Stored data entries
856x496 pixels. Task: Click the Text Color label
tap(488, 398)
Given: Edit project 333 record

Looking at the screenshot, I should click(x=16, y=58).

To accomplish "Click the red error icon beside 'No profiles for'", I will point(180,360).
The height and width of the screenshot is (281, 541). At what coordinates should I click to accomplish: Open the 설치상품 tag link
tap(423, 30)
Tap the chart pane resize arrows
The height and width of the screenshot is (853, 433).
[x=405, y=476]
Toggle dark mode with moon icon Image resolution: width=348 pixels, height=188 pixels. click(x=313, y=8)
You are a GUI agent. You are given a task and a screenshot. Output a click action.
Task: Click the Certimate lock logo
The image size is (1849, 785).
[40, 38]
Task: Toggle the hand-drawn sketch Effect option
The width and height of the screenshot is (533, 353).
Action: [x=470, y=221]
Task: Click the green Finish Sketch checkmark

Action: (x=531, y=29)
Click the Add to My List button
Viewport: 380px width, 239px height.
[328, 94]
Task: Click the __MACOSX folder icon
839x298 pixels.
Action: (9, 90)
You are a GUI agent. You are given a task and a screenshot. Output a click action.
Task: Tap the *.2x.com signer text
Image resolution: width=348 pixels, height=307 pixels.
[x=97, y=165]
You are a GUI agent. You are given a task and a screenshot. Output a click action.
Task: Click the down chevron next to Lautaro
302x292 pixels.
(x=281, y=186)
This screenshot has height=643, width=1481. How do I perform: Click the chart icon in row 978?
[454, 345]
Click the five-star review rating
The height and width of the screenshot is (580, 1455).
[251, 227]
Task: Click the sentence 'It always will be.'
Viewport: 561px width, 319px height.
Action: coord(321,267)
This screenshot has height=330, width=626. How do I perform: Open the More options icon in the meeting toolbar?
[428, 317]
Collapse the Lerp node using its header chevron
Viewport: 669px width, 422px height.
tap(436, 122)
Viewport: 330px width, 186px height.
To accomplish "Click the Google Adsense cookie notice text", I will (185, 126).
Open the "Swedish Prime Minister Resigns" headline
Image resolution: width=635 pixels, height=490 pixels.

**REQUIREMENT**
Among the lines above, which contain the word "Toggle"? Copy every one.

**WRITTEN ANSWER**
Toggle dark mode with moon icon Image resolution: width=348 pixels, height=188 pixels. click(x=313, y=8)
Task: Toggle the hand-drawn sketch Effect option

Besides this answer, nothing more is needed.